▸ **Task to carry out**: Please lay out every line of the entries below as a JSON list of strings, one string per line, leaving out blank lines and the pictures.

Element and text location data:
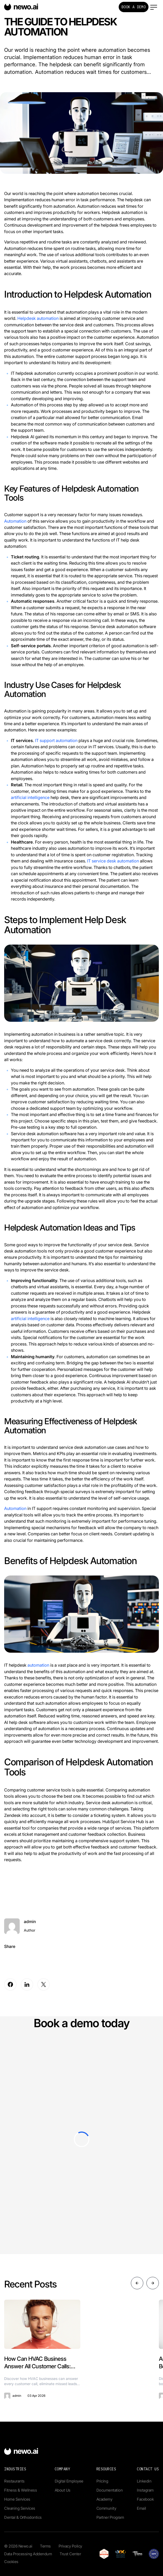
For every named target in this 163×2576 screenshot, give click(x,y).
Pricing (102, 2481)
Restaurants (14, 2481)
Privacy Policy (70, 2546)
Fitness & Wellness (20, 2490)
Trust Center (70, 2553)
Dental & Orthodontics (23, 2517)
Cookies (11, 2561)
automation (38, 1665)
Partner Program (110, 2517)
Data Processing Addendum (28, 2553)
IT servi (94, 861)
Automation (15, 521)
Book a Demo (134, 7)
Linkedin (144, 2481)
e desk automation (121, 861)
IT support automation (56, 740)
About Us (62, 2490)
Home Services (17, 2499)
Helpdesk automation (38, 318)
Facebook (145, 2499)
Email (141, 2508)
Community (106, 2508)
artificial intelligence (30, 797)
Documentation (109, 2490)
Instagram (145, 2490)
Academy (104, 2499)
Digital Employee (69, 2481)
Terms (45, 2546)
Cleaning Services (19, 2508)
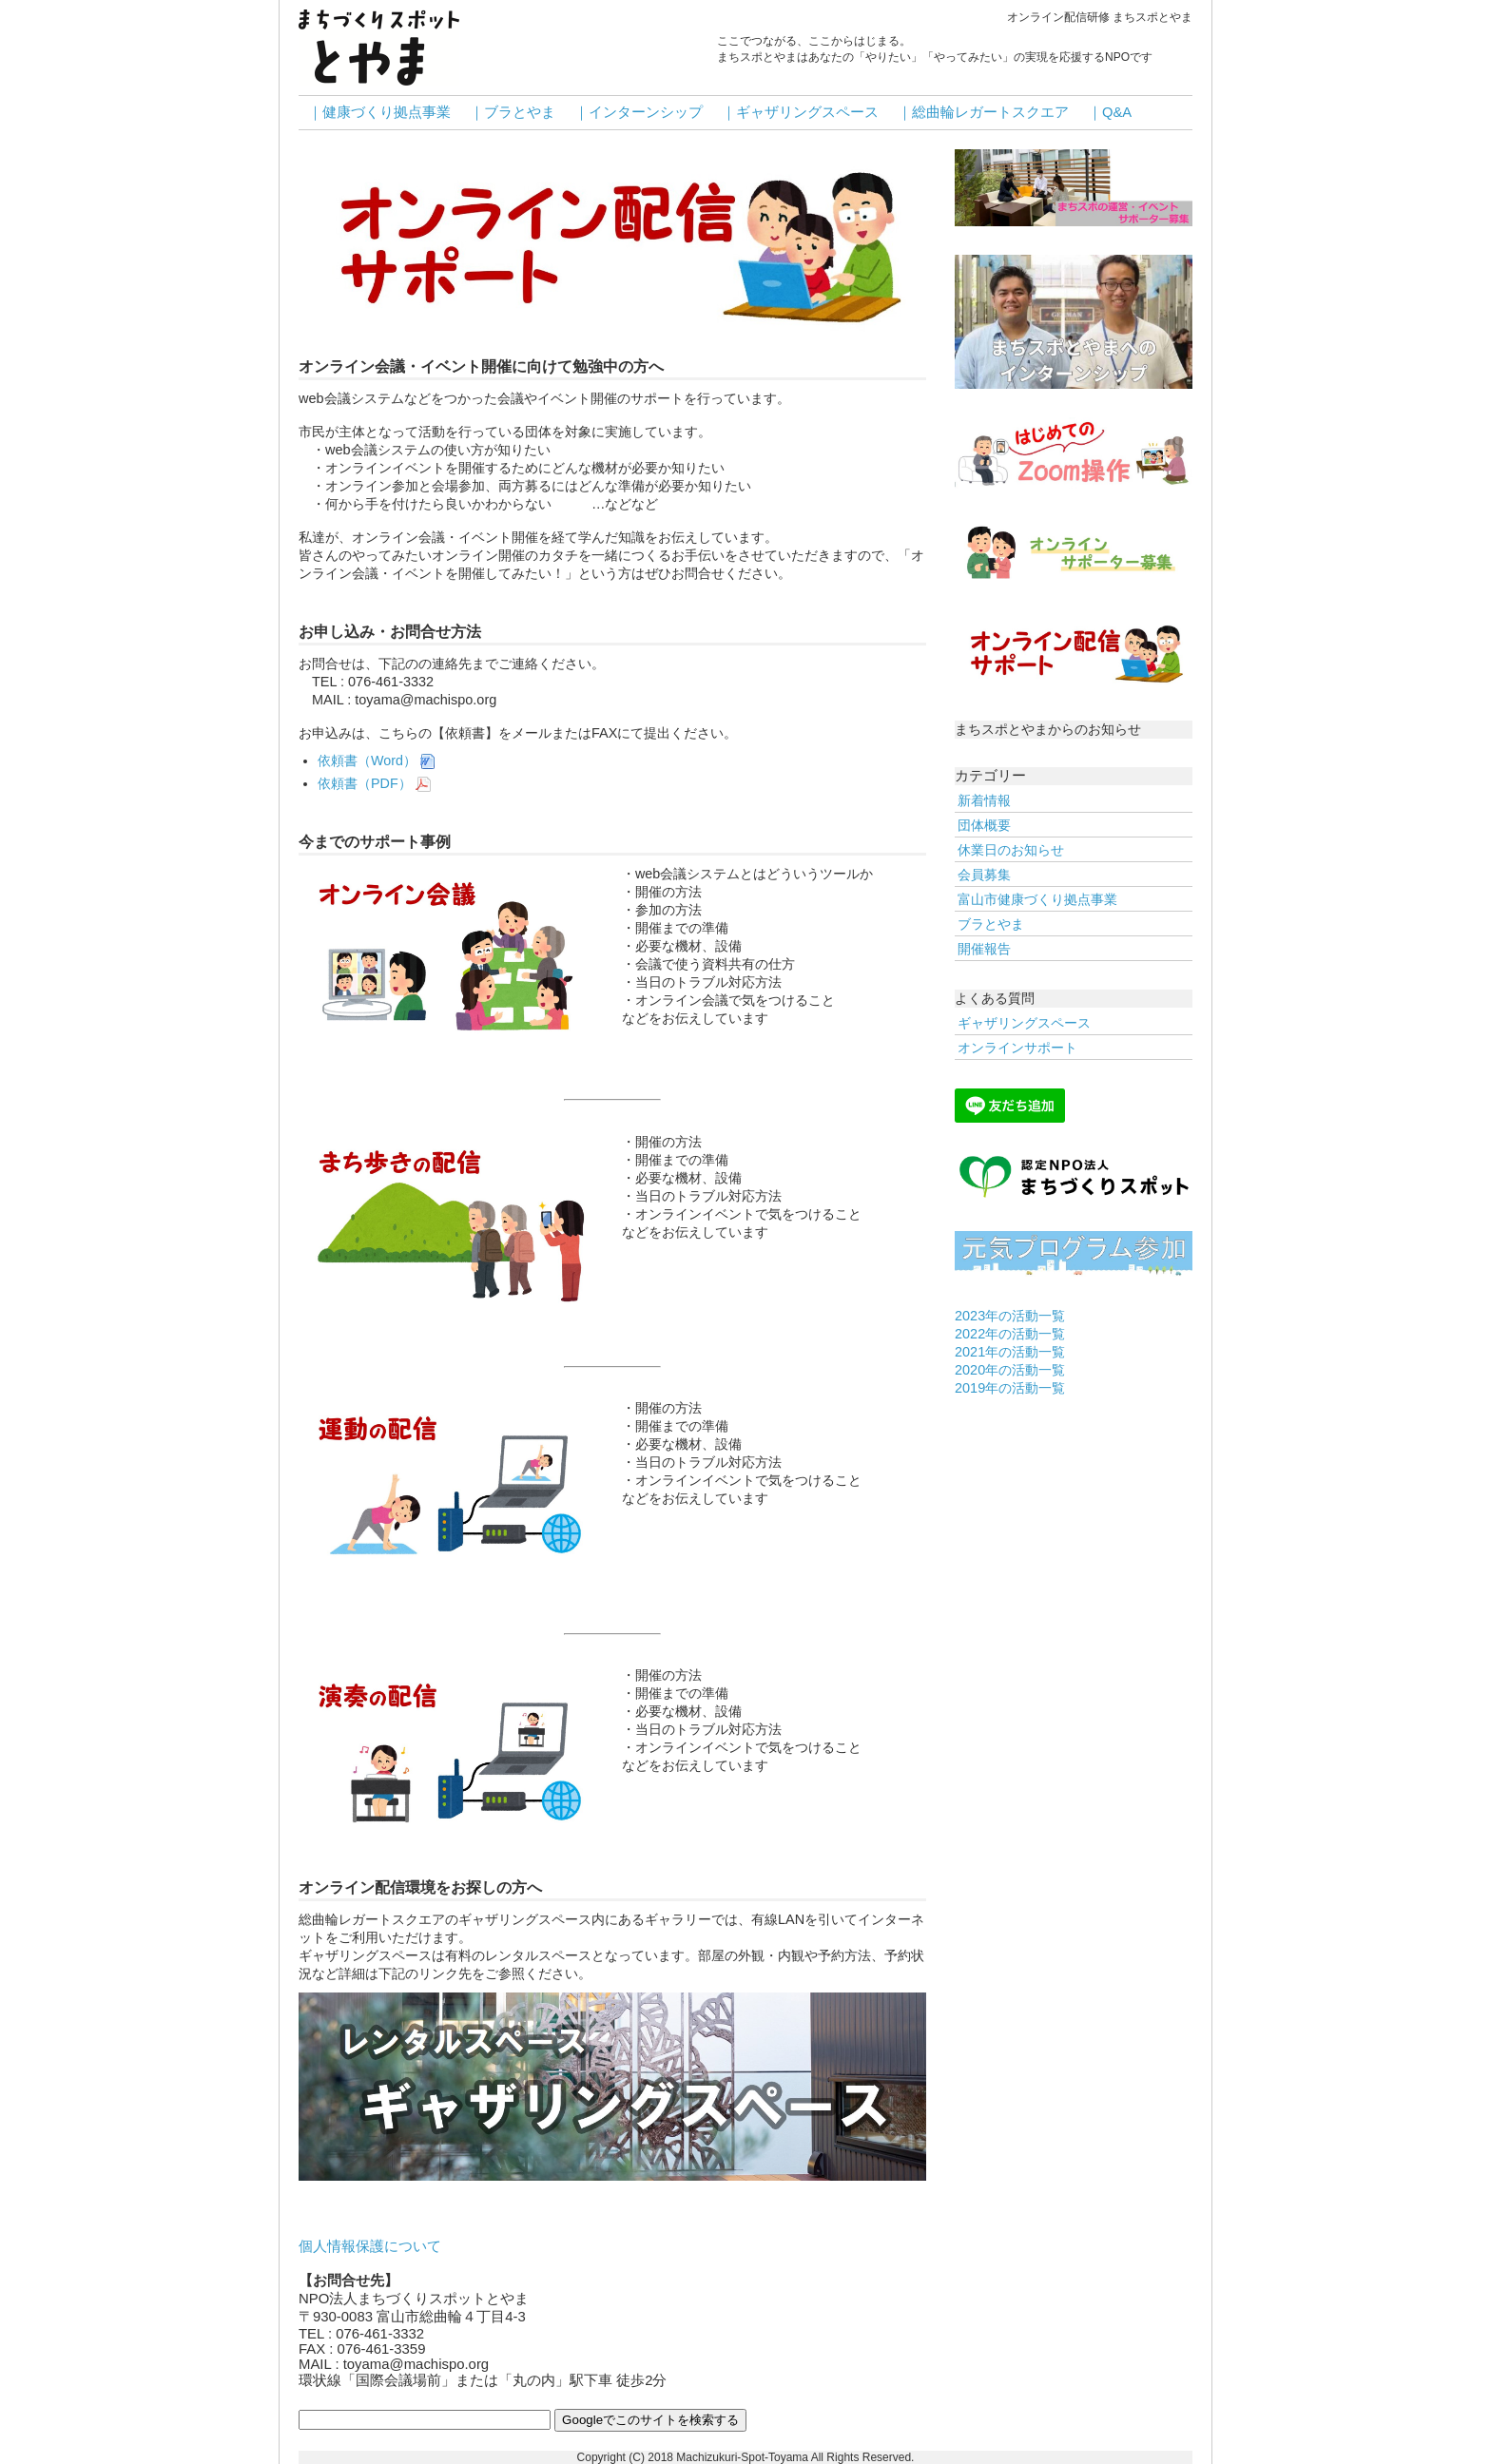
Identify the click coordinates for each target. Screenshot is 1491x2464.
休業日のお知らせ (1011, 849)
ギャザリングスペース (1024, 1022)
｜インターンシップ (638, 112)
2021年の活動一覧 (1010, 1351)
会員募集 (984, 874)
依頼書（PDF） (374, 783)
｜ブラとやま (512, 112)
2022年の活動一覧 (1010, 1333)
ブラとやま (991, 924)
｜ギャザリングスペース (800, 112)
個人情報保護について (370, 2246)
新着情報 (984, 800)
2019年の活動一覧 (1010, 1388)
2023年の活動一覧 (1010, 1315)
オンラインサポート (1017, 1047)
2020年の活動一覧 (1010, 1369)
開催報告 (984, 948)
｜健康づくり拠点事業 (379, 112)
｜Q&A (1110, 112)
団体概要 (984, 825)
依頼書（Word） (377, 760)
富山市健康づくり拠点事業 (1037, 899)
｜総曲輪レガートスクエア (983, 112)
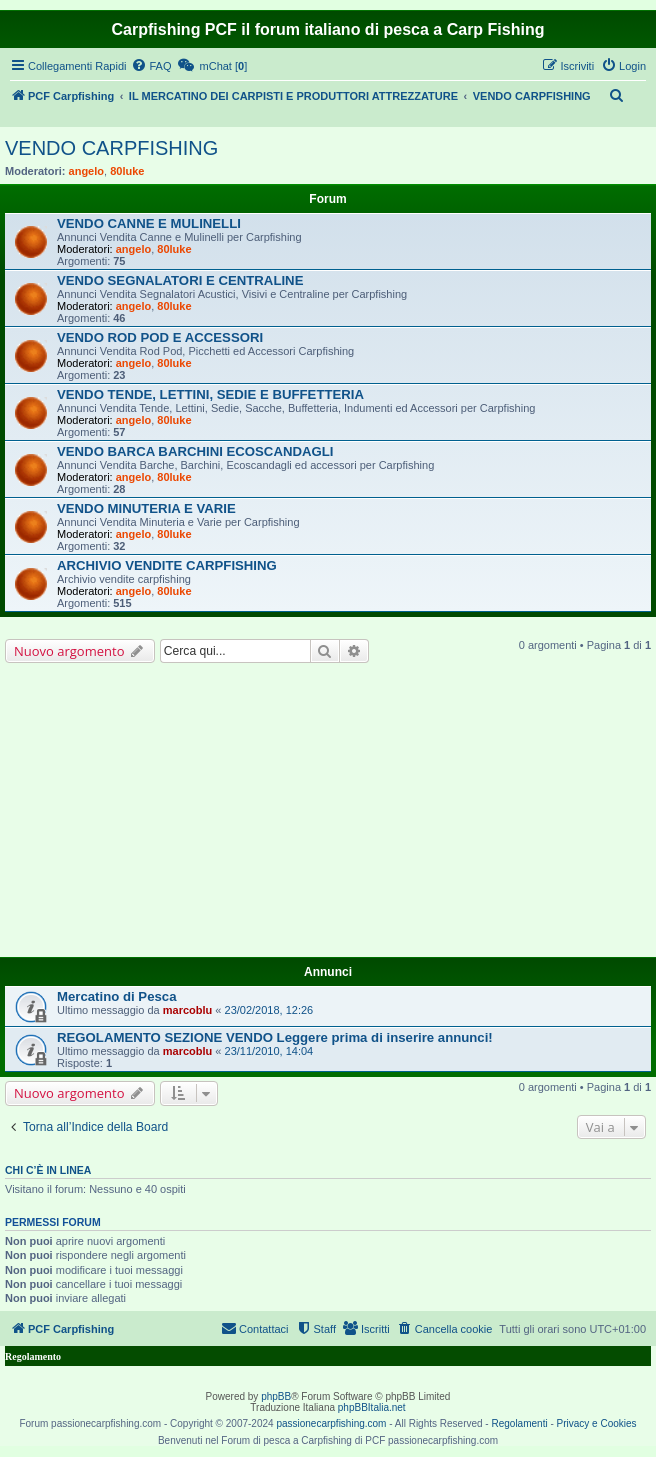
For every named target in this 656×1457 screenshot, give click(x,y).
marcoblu (188, 1010)
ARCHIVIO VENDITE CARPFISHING (167, 565)
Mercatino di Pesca (116, 996)
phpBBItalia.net (372, 1407)
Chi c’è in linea (48, 1170)
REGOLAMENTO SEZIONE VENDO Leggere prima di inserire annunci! (275, 1037)
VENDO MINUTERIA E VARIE (146, 508)
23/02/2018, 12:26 (269, 1010)
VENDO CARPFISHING (111, 148)
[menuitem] (151, 66)
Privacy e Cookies (597, 1423)
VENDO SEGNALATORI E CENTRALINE (180, 280)
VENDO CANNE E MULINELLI (149, 223)
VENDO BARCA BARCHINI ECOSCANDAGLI (195, 451)
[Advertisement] (328, 813)
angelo (86, 171)
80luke (127, 171)
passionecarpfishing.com (331, 1423)
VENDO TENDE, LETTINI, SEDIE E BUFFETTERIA (210, 394)
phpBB (276, 1396)
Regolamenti (519, 1423)
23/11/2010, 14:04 (269, 1051)
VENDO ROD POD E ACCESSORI (160, 337)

▸ **Solution for this exercise**:
[
  "For every named target in this 163×2576 screenshot, give click(x,y).",
  "Pricing (102, 2481)",
  "Restaurants (14, 2481)",
  "Privacy Policy (70, 2546)",
  "Fitness & Wellness (20, 2490)",
  "Trust Center (70, 2553)",
  "Dental & Orthodontics (23, 2517)",
  "Cookies (11, 2561)",
  "automation (38, 1665)",
  "Partner Program (110, 2517)",
  "Data Processing Addendum (28, 2553)",
  "IT servi (94, 861)",
  "Automation (15, 521)",
  "Book a Demo (134, 7)",
  "Linkedin (144, 2481)",
  "e desk automation (121, 861)",
  "IT support automation (56, 740)",
  "About Us (62, 2490)",
  "Home Services (17, 2499)",
  "Helpdesk automation (38, 318)",
  "Facebook (145, 2499)",
  "Email (141, 2508)",
  "Community (106, 2508)",
  "artificial intelligence (30, 797)",
  "Documentation (109, 2490)",
  "Instagram (145, 2490)",
  "Academy (104, 2499)",
  "Digital Employee (69, 2481)",
  "Terms (45, 2546)",
  "Cleaning Services (19, 2508)",
  "Identify the click coordinates for each target. Screenshot is 1491x2464.",
  "休業日のお知らせ (1011, 849)",
  "ギャザリングスペース (1024, 1022)",
  "｜インターンシップ (638, 112)",
  "2021年の活動一覧 (1010, 1351)",
  "会員募集 (984, 874)",
  "依頼書（PDF） (374, 783)",
  "｜ブラとやま (512, 112)",
  "2022年の活動一覧 (1010, 1333)",
  "ブラとやま (991, 924)",
  "｜ギャザリングスペース (800, 112)",
  "個人情報保護について (370, 2246)",
  "新着情報 (984, 800)",
  "2019年の活動一覧 (1010, 1388)",
  "2023年の活動一覧 (1010, 1315)",
  "オンラインサポート (1017, 1047)",
  "2020年の活動一覧 (1010, 1369)",
  "開催報告 (984, 948)",
  "｜健康づくり拠点事業 (379, 112)",
  "｜Q&A (1110, 112)",
  "団体概要 (984, 825)",
  "依頼書（Word） (377, 760)",
  "富山市健康づくり拠点事業 (1037, 899)",
  "｜総曲輪レガートスクエア (983, 112)",
  "For every named target in this 656×1457 screenshot, give click(x,y).",
  "marcoblu (188, 1010)",
  "ARCHIVIO VENDITE CARPFISHING (167, 565)",
  "Mercatino di Pesca (116, 996)",
  "phpBBItalia.net (372, 1407)",
  "Chi c’è in linea (48, 1170)",
  "REGOLAMENTO SEZIONE VENDO Leggere prima di inserire annunci! (275, 1037)",
  "VENDO MINUTERIA E VARIE (146, 508)",
  "23/02/2018, 12:26 (269, 1010)",
  "VENDO CARPFISHING (111, 148)",
  "[menuitem] (151, 66)",
  "Privacy e Cookies (597, 1423)",
  "VENDO SEGNALATORI E CENTRALINE (180, 280)",
  "VENDO CANNE E MULINELLI (149, 223)",
  "VENDO BARCA BARCHINI ECOSCANDAGLI (195, 451)",
  "[Advertisement] (328, 813)",
  "angelo (86, 171)",
  "80luke (127, 171)",
  "passionecarpfishing.com (331, 1423)",
  "VENDO TENDE, LETTINI, SEDIE E BUFFETTERIA (210, 394)",
  "phpBB (276, 1396)",
  "Regolamenti (519, 1423)",
  "23/11/2010, 14:04 (269, 1051)",
  "VENDO ROD POD E ACCESSORI (160, 337)"
]